DIRECTIONS FOR THIS TASK:
Repeat the items word for word, beginning at the first line and stopping after the line that contains "tap(756, 84)". Leave the pictures out of your answer.

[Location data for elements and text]
=====
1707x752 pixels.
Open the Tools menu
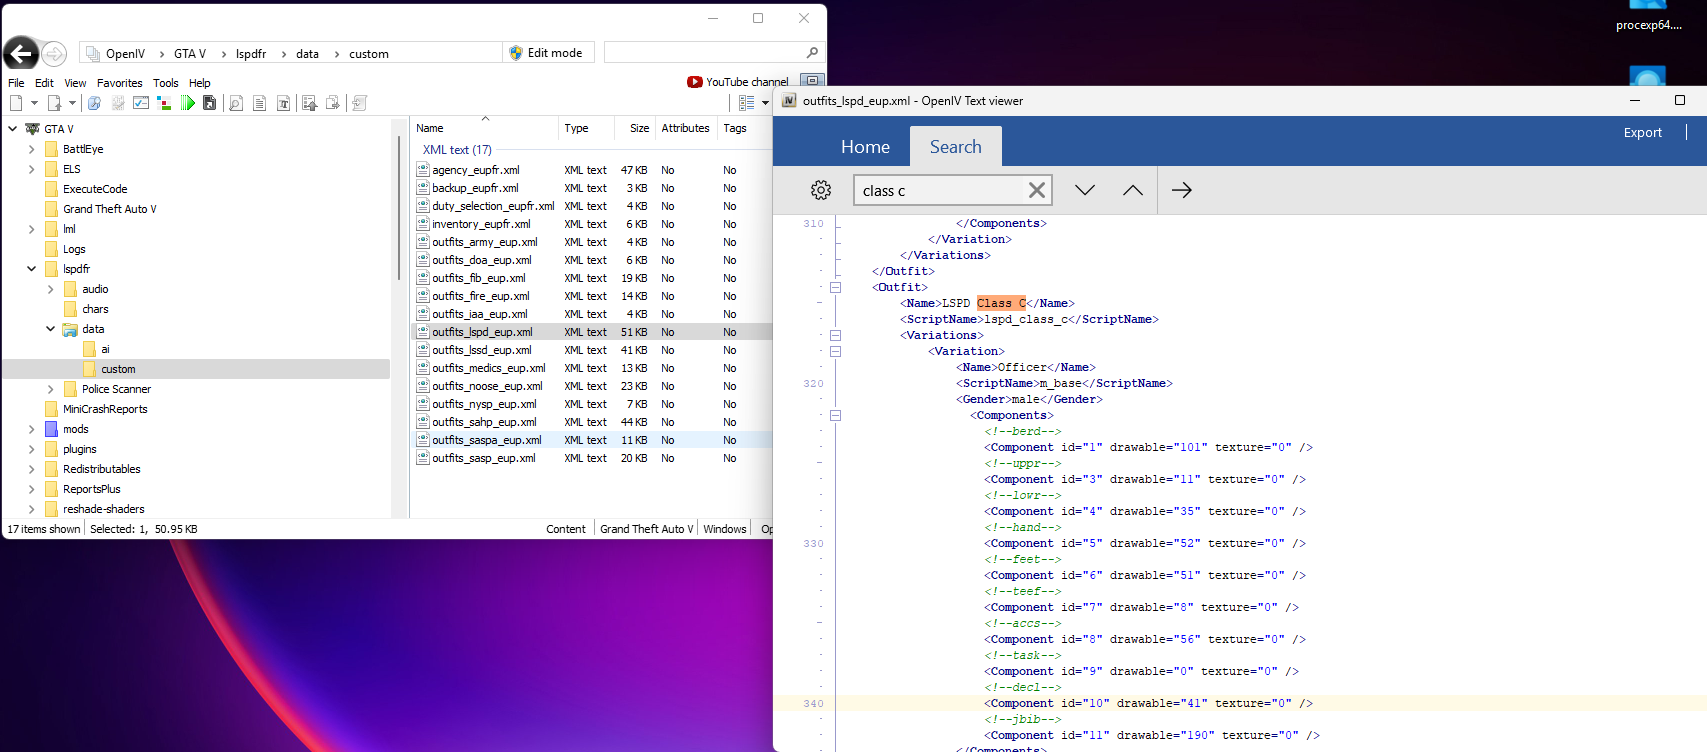pos(165,83)
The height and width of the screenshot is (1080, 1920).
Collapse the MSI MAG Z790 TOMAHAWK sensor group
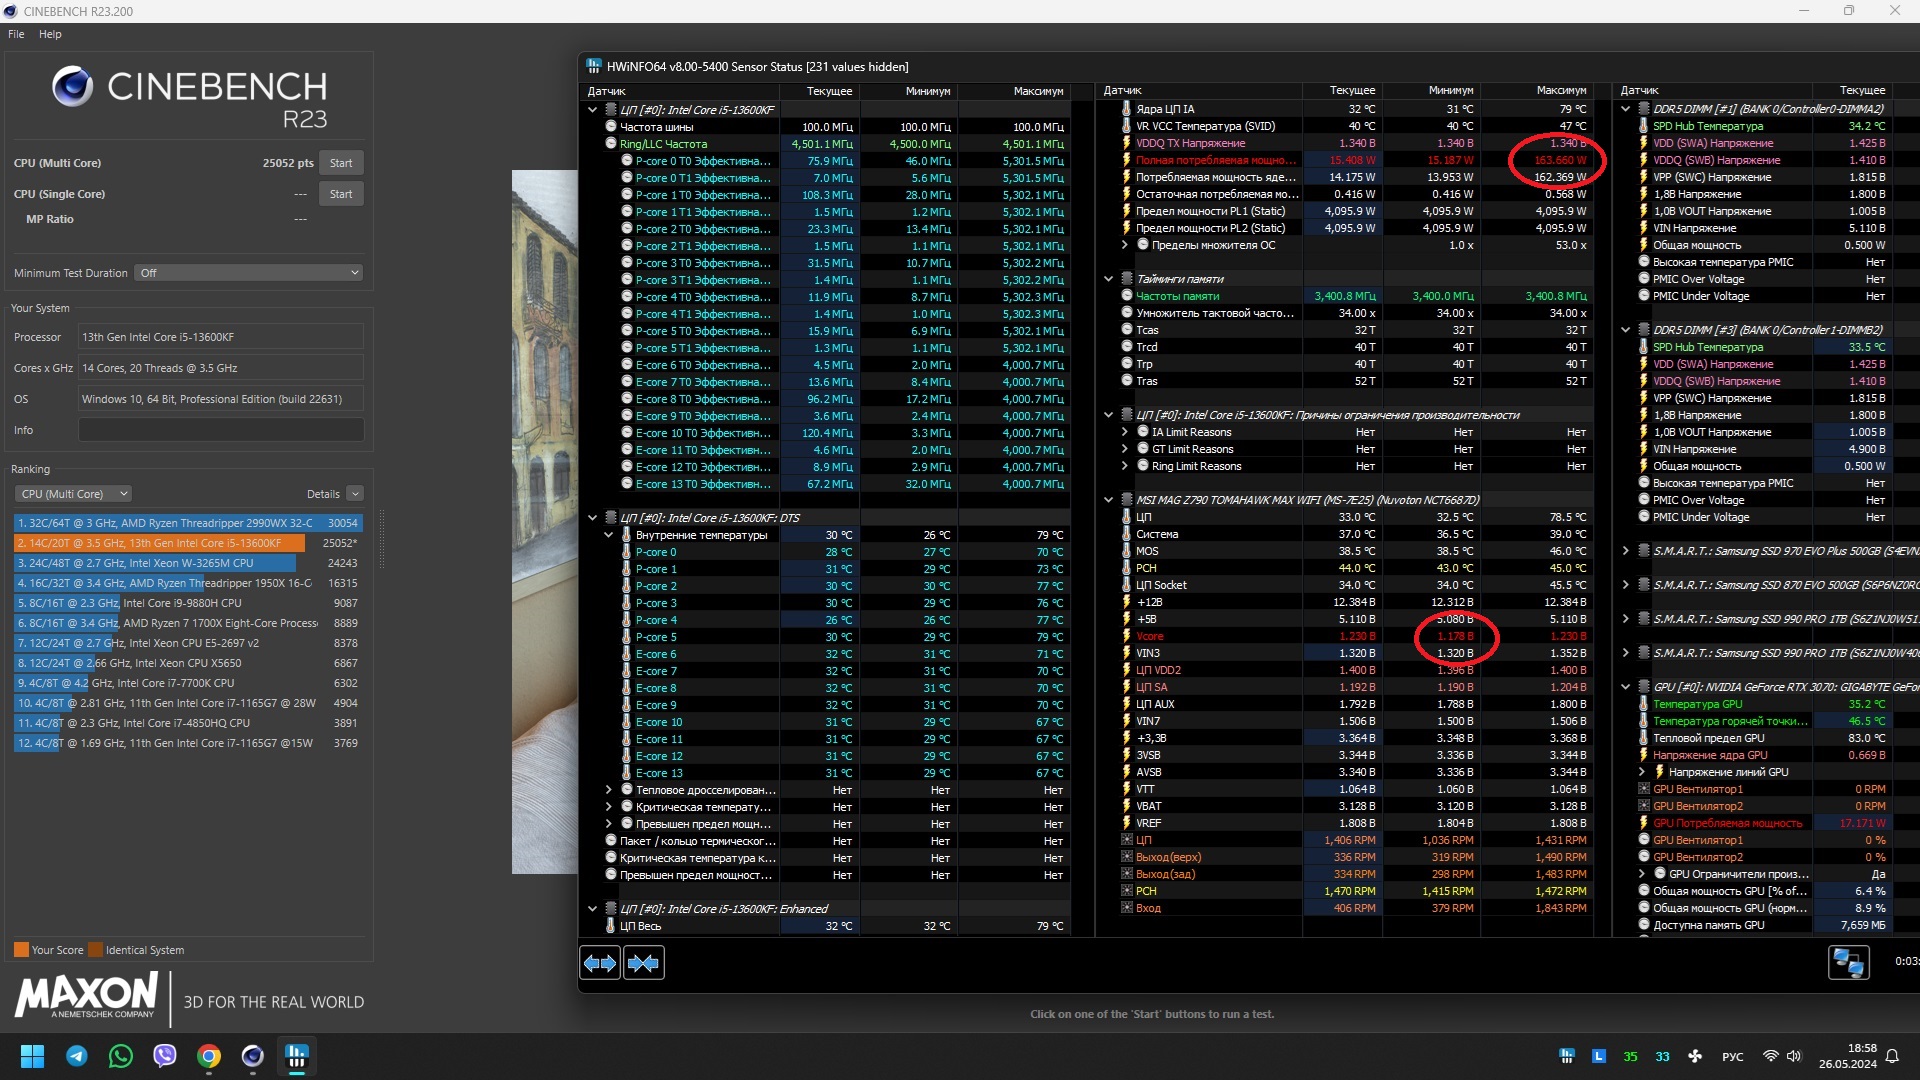coord(1109,500)
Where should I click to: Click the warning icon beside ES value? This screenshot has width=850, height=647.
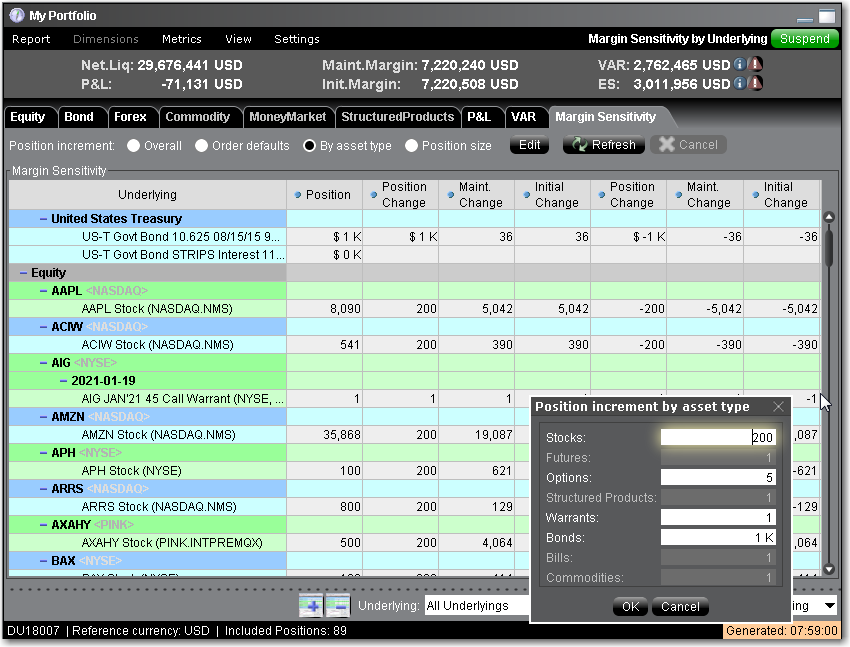tap(756, 84)
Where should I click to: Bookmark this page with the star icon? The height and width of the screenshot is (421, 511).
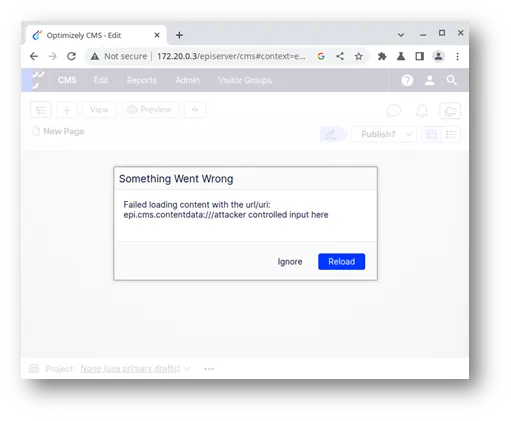point(359,56)
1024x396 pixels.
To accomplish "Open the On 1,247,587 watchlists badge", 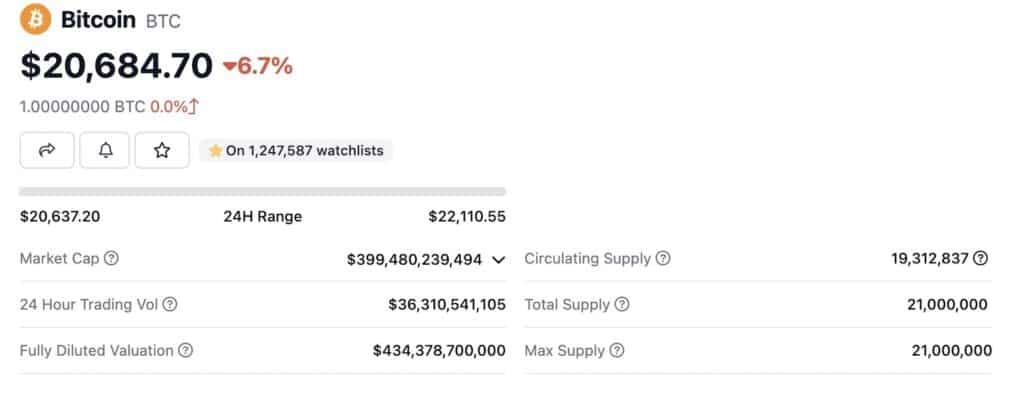I will 296,151.
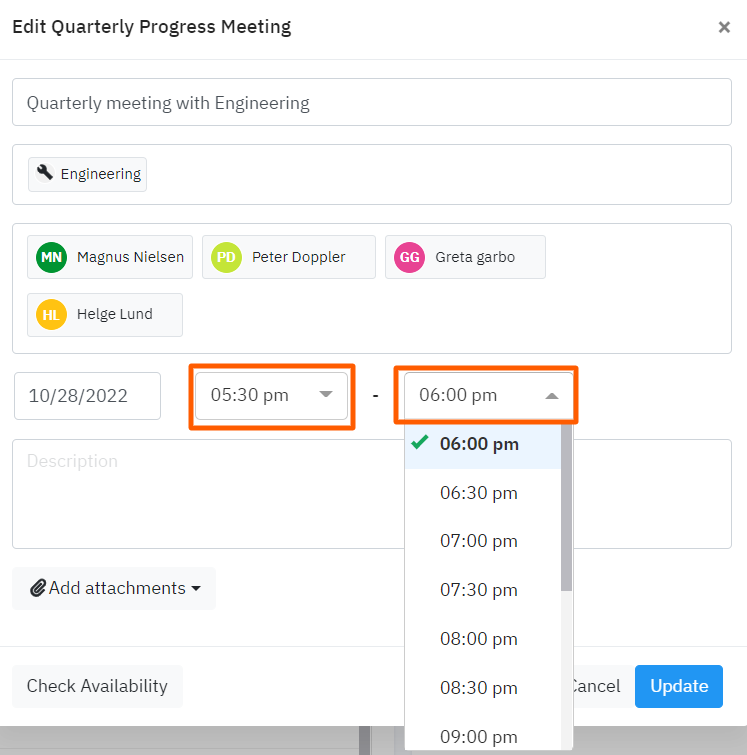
=====
EXERCISE RESULT:
1707x752 pixels.
Open the Tools menu
pos(165,83)
The height and width of the screenshot is (1080, 1920).
Collapse the MSI MAG Z790 TOMAHAWK sensor group
coord(1109,500)
Where should I click to: Click the warning icon beside ES value? This screenshot has width=850, height=647.
tap(756, 84)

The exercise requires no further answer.